All plutonium at the facility will be removed in four years, he said.
The NNSA said in a statement Friday that a recent "security assessment" identified several areas needing improvement.
Lawrence Livermore is part of the nuclear weapons complex and conducts research on plutonium pits used in nuclear weapons.
Laboratory spokeswoman Susan Houghton said some personnel were reassigned as a result of the security review and one immediate step will be to increase the training of the protective force officers. "We've accelerated training, and we're training against more real-world threats," she said.
The anti-nuclear group Project on Government Oversight (POGO), which monitors security at Energy Department facilities, said in a statement that the penetration drill shows the problems of security at the facility.
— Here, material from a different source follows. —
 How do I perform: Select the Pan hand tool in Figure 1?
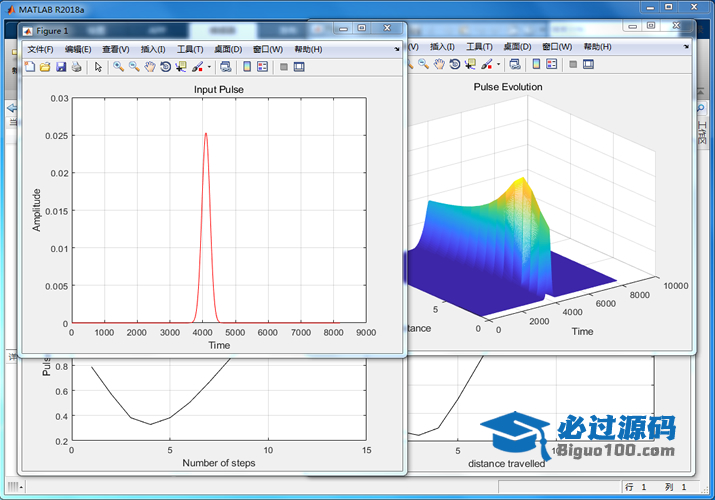[149, 67]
"The hydraulic system used to raise the gun from its hiding place inside the back of a small truck failed, making it impossible for the gun to be fired," POGO said, noting that the group has been critical of the deployment of the gun because of its one-mile range that poses a danger to nearby residences.
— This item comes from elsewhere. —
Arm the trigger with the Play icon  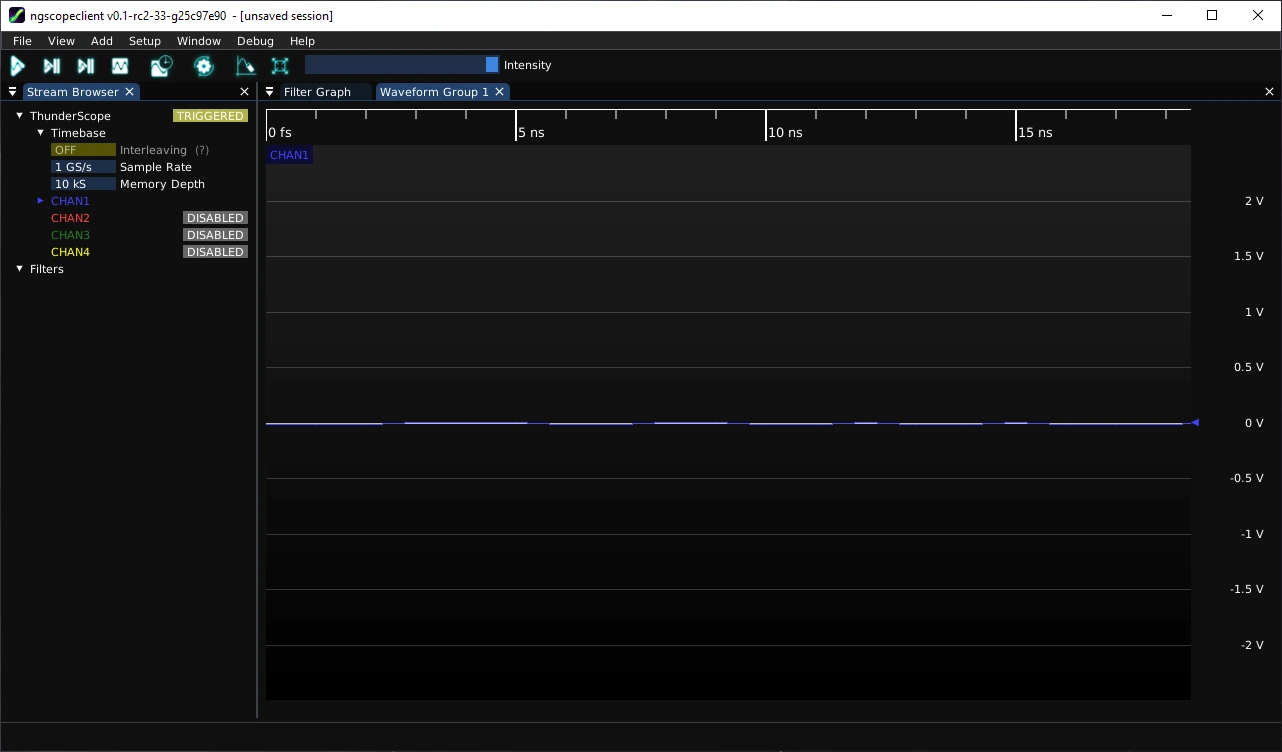pos(18,65)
The group also stated that special response teams of armed security guards were involved in tactical failures during the drill.
"It is important to emphasize that Livermore's security problems are not the fault of the guard force, who have complained about their lack of training and poor tactics," said POGO senior investigator Peter Stockton. "In fact, two security officers were fired for raising these problems."
Time magazine, which first reported the penetration drill in its Monday editions, stated that the attacking force was able to penetrate Building 332, which contains about 2,000 pounds of plutonium and weapons-grade uranium.
The mock terrorists gained access to a payload of simulated fissile material inside the facility.
A POGO report on Lawrence Livermore security problems last year stated that contract security guards are not equipped to adequately secure the site and have limited capabilities to communicate with local police.
"As a result, coordinating an effort to recapture stolen [special nuclear material] is virtually impossible," the report said.
A POGO report from March stated that the laboratory has been unable to meet U.S. government security requirements and was given a waiver from the Energy's nuclear security administration.
"This action comes at a time when experts warn that the threat of nuclear terrorism is growing," the report said.
Michael Leiter, acting director of the National Counterterrorism Center, told a Senate hearing last week that al Qaeda in particular is continuing to seek unconventional weapons.
"Most troubling is the judgment they will continue to try to acquire and use chemical, biological, radiological or nuclear materials in attacks," Mr. Leiter said.
Other senior U.S. intelligence officials have said that one threat scenario is for terrorists to set off a radiological bomb — a conventional bomb laced with nuclear material to enhance its lethality.
Stealing or constructing a nuclear bomb for use in an attack would be more difficult but not impossible.
"More than anywhere else in the nuclear weapons complex, it is essential to prevent terrorists from accessing the nuclear materials at Livermore," said Danielle Brian, POGO's executive director. "Suicidal terrorists would not need to steal the materials; they simply could detonate them into an improvised nuclear device on the spot. That is why it is urgent to remove those materials from the lab, rather than settling for the [Energy Department's] drawn-out timetable of removing the materials by 2012. We hope this debacle will finally light a fire under [the Energy Department] and accelerate their schedule."